Governo, Cesa: anche noi con un altro premier

(9Colonne) Roma, 12 nov – “Un governo di transizione con la partecipazione di più soggetti che faccia la riforma elettorale e affronti le emergenze”. E’ la proposta lanciata dal segretario Udc Lorenzo Cesa. che, in un colloquio con l’Unità, sostiene che “non ci sono più le condizioni per ricomporre la maggioranza con l’ingresso di un’area moderata in un esecutivo guidato da Berlusconi. C’è bisogno di un nuovo governo e di un nuovo presidente del Consiglio, un’alternativa totale”, perché “la crisi è di fatto.
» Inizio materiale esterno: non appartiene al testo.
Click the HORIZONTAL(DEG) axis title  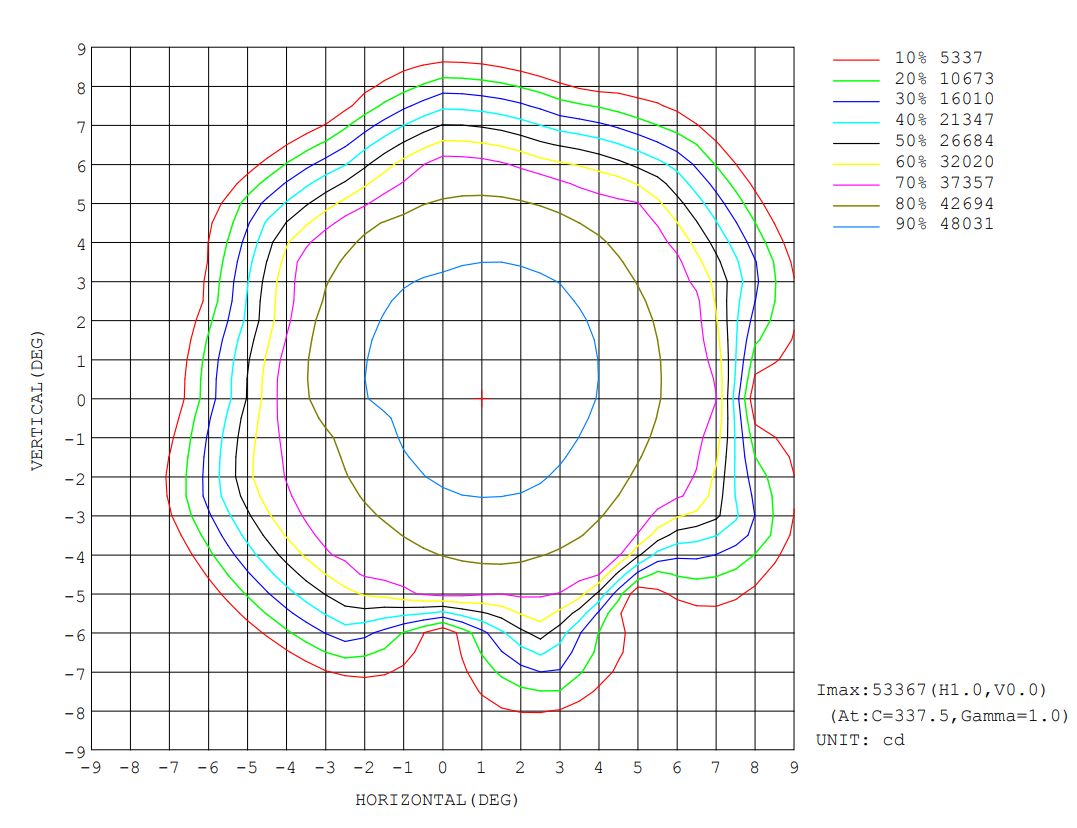tap(437, 800)
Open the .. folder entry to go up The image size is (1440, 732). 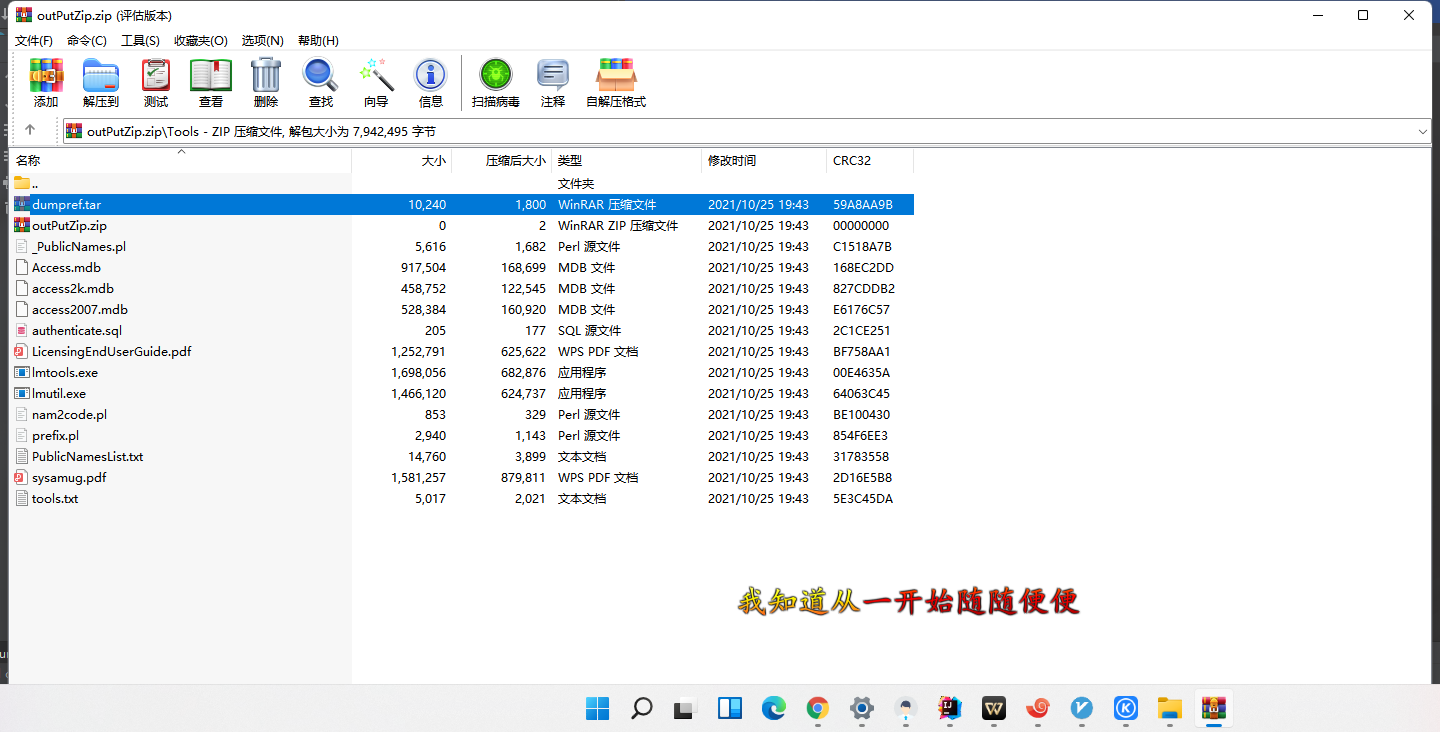tap(33, 183)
Berlusconi rassegni le dimissioni e apra una fase nuova”. E sul possibile premier precisa: “Non sta a noi dirlo, però Letta o Pisanu, andrebbero benissimo”, oppure Draghi, ma anche “Tremonti” e “Alfano”, l’importante “è chi apra una nuova fase”. Ma Cesa chiude all’ipotesi di Maroni: “Ora non esageriamo…”. E replica al “vada al mare” lanciato da Bossi all’indirizzo dell’Udc: “Bossi vada ad Antigua…”. E ribadisce: “Serve un governo di transizione che approvi la riforma elettorale, perché si abolisca quel premio di maggioranza abnorme”, “l’Italia deve essere governata. Non servono le elezioni. La prossima settimana ci sarà la Finanziaria e verrà affrontata da tutti in maniera responsabile, poi si aprirà una fase nuova e diversa” ma “si deve passare per le dimissioni di Berlusconi. E mentre parliamo in Italia manca il soggetto principale. E manca l’atto delle dimissioni”.